Convoluted plot Endings are hard. Like many a Sherlock Holmes or Agatha Christie story it’s better to travel hopefully, your mind confused by the multiple clues and red herrings – than to arrive in the often rather banal light of day. In the last ten pages of 8 Bells there are more twists, turns and reversals than a fairground ride and eventually it leaves all believability far behind. Shame, but unnecessary convolution is as much a part of the genre as lovingly detailed descriptions of guns and anything with a motor (cars, boats etc).
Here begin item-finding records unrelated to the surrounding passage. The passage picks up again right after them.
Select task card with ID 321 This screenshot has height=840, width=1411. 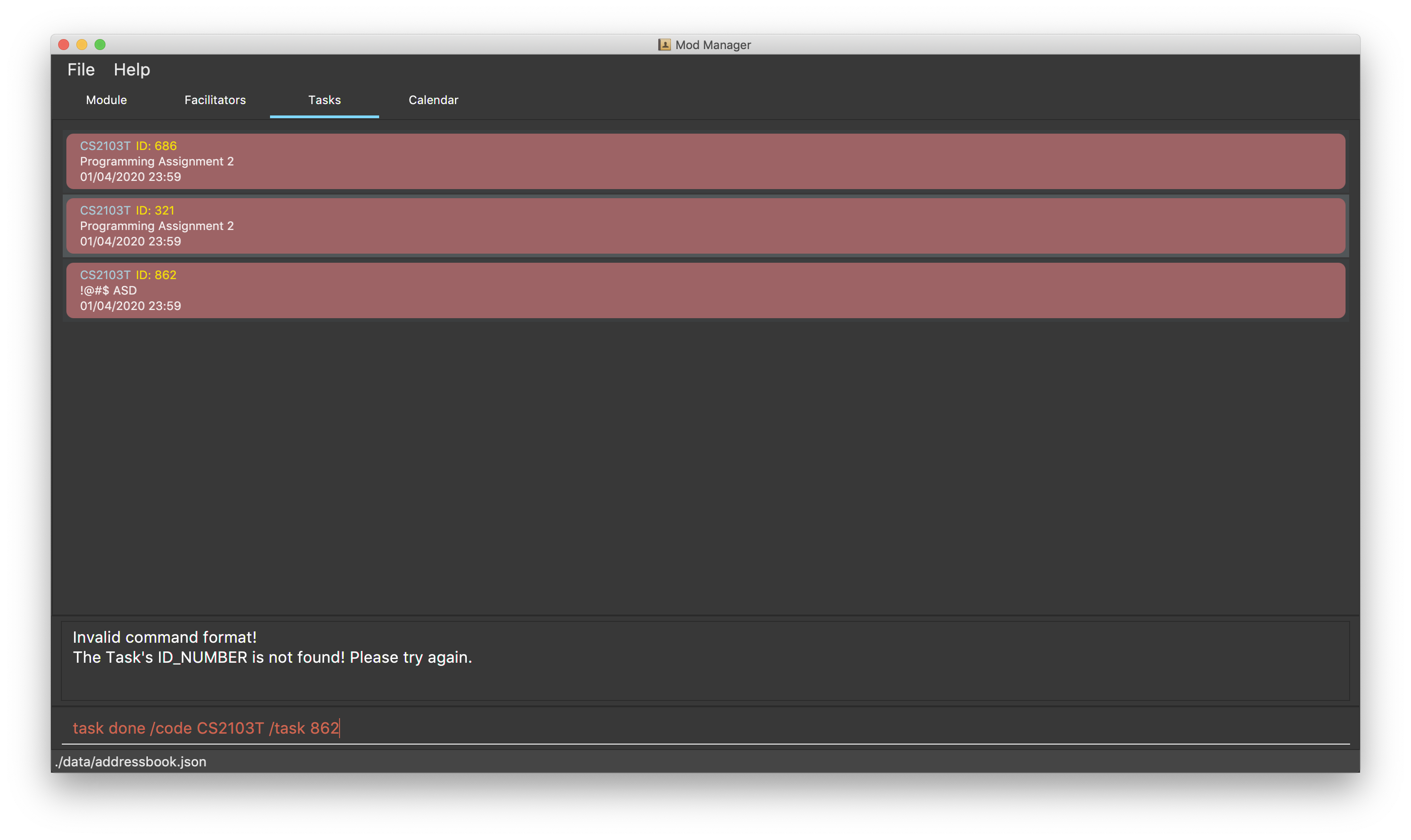tap(705, 226)
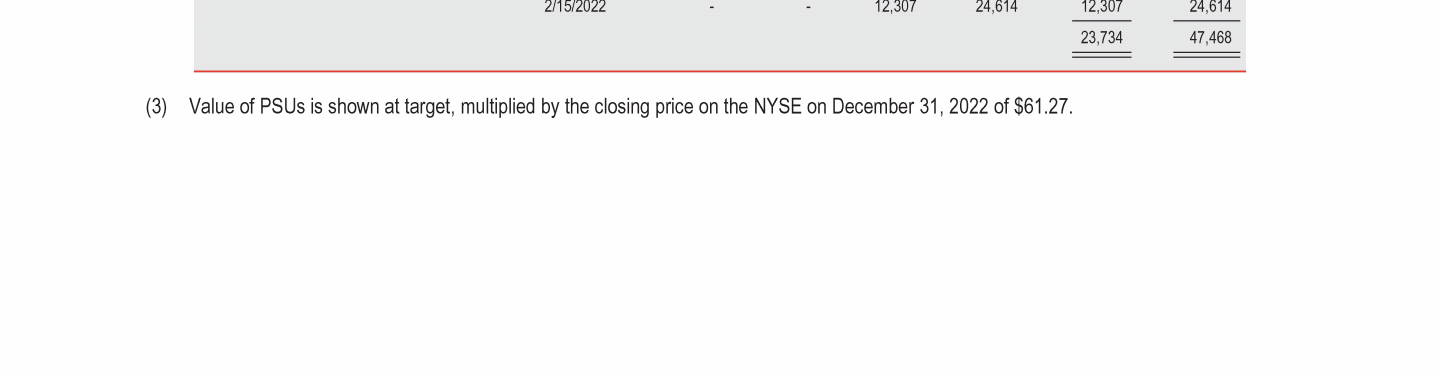Click the word Value starting the footnote
This screenshot has height=375, width=1440.
[x=211, y=107]
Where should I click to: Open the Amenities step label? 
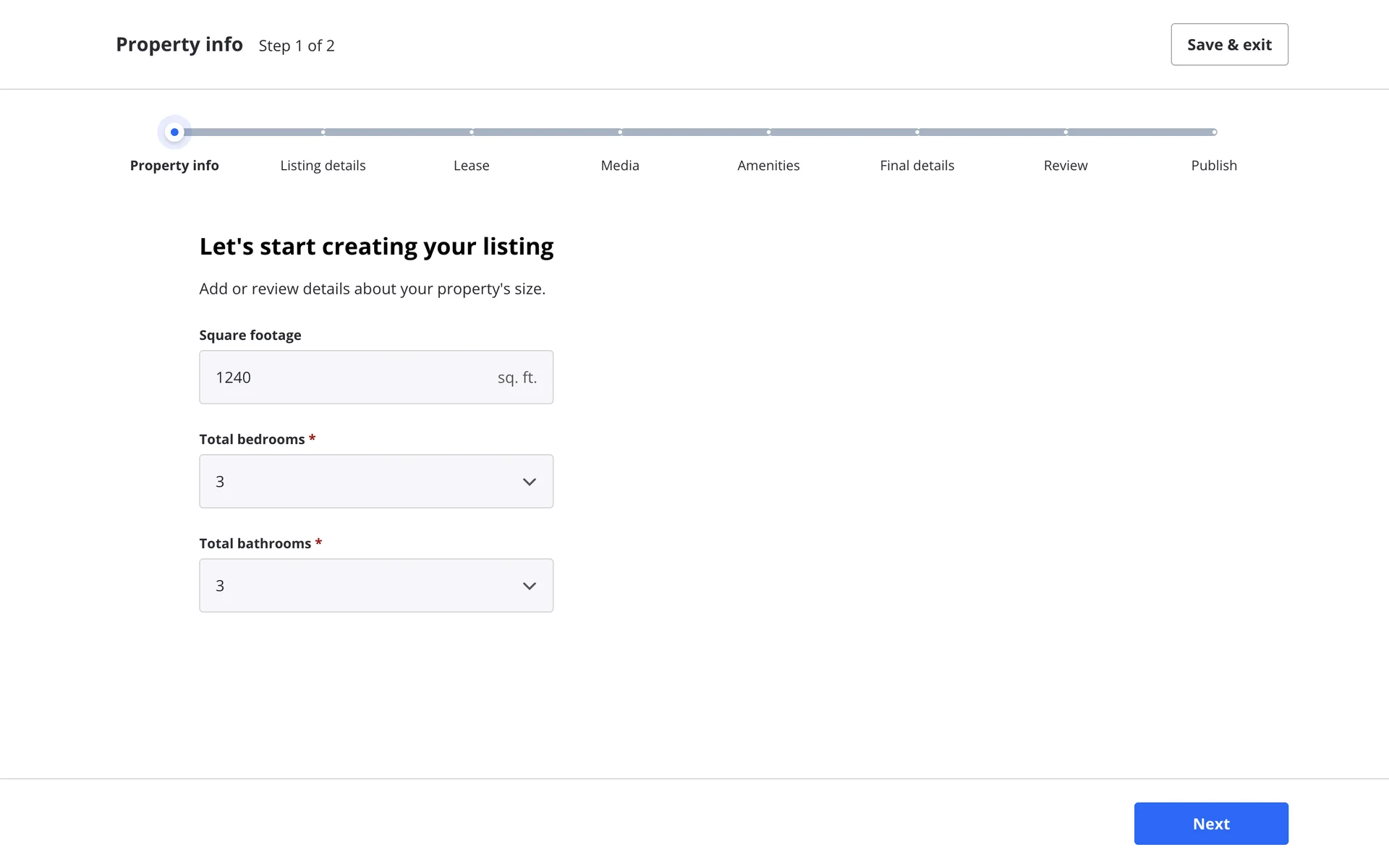768,166
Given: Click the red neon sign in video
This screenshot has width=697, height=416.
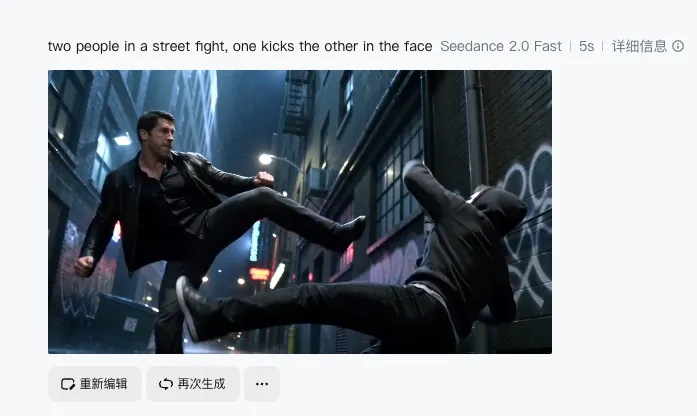Looking at the screenshot, I should click(259, 274).
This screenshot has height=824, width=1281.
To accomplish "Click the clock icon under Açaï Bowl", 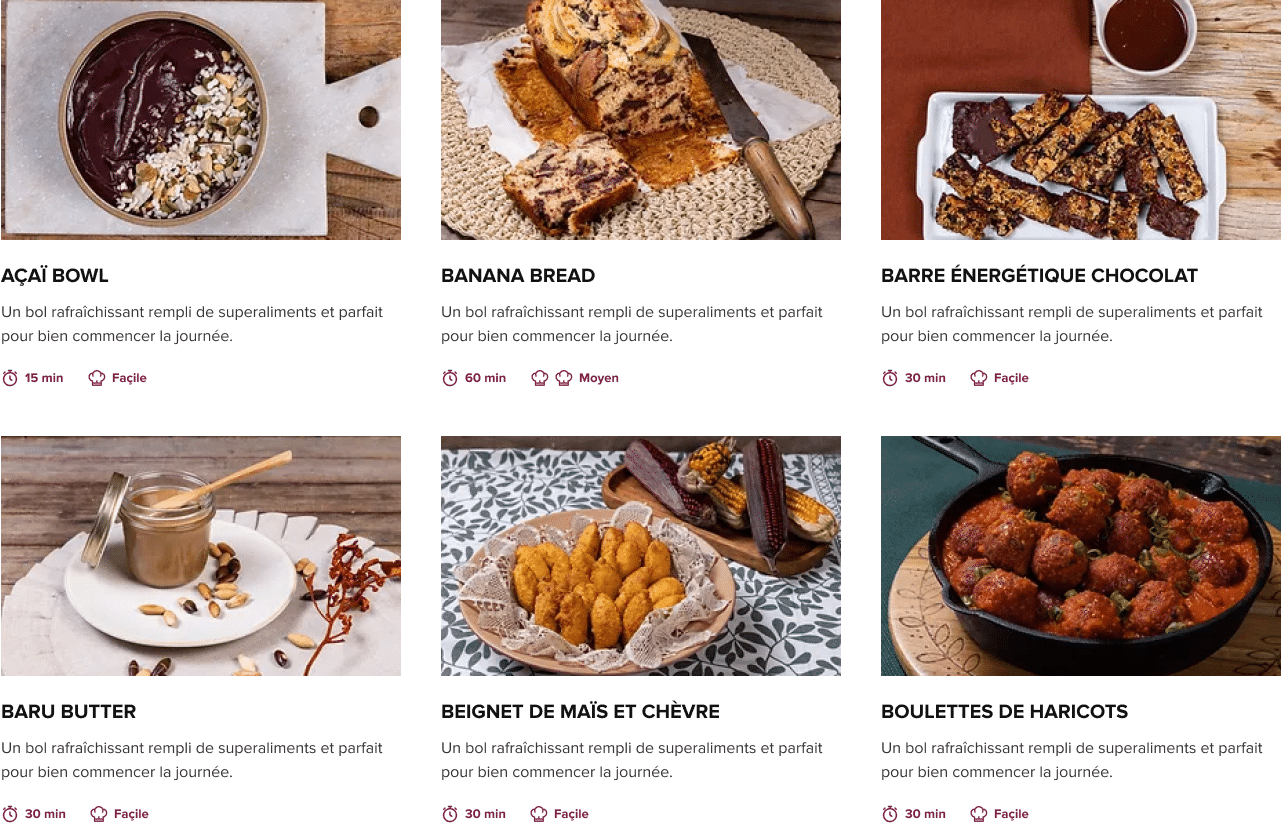I will click(x=10, y=378).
When I was a boy aged 10, 11, 12 I read all the James Bond books and all the Alistair MacLean novels then published. For some reason MacLean’s decline set in as I myself lost interest, with the dodgy Way To Dusty Death (1973) and then the terrible Breakheart Pass (1974). A few years later I was reading Joyce and Solzhenitsyn. Rereading this novel is not only a guilty pleasure, but sets off little bursts of memory, reviving my own self at 12, and the excitement and energy of innocent boyhood.

The movie

Five years after its publication, in 1971, the book was made into a movie starring a young Anthony Hopkins with a truly dire score by the composer Angela Morley and some very bad acting all round. (This was the same year as the Bond movie Diamonds Are Forever and on TV the Roger Moore & Tony Curtis vehicle, The Persuaders). Many of MacLean’s novels were made into movies, though only a few are worth actively seeking out: Ice Station Zebra, Guns of Navarone, The Satan Bug, Where Eagles Dare.

Cover of ‘When Eight Bells Toll’

The first 16 Alistair MacLean novels

Third-person narrator

1955 HMS Ulysses – war story about a doomed Arctic convoy.
1957 The Guns of Navarone – war story about commandos who blow up superguns on a Greek island.
1957 South by Java Head – a motley crew of soldiers, sailors, nurses and civilians endure a series of terrible ordeals in their bid to escape the pursuing Japanese forces.
1959 The Last Frontier – secret agent Michael Reynolds rescues a British scientist from communists in Hungary.

First-person narrator

1959 Night Without End – Arctic scientist Mason saves plane crash survivors from baddies who have stolen a secret missile guidance system.
1961 Fear is the Key – government agent John Talbot defeats a gang seeking treasure in a crashed plane off Florida.
1961 The Dark Crusader – counter-espionage agent John Bentall defeats a gang who plan to hold the world to ransom with a new missile.
1962 The Golden Rendezvous – first officer John Carter defeats a gang who hijack his ship with a nuclear weapon.
1962 The Satan Bug – agent Pierre Cavell defeats an attempt to blackmail the government using a new supervirus.
1963 Ice Station Zebra – MI6 agent Dr John Carpenter defeats spies who have secured Russian satellite photos of US missile bases, destroyed the Arctic research base of the title and nearly sink the nuclear sub sent to rescue them.

1966 When Eight Bells Toll – British Treasury secret agent Philip Calvert defeats a gang who have been hijacking ships carrying bullion off the Scottish coast.
1967 Where Eagles Dare
1968 Force 10 From Navarone
1969 Puppet on a Chain – interpol agent Paul Sherman battles a sadistic heroin-smuggling gang in Amsterdam.
1970 Caravan to Vaccarès
1971 Bear Island – Doctor Marlowe deals with murders aboard a ship full of movie stars and crew.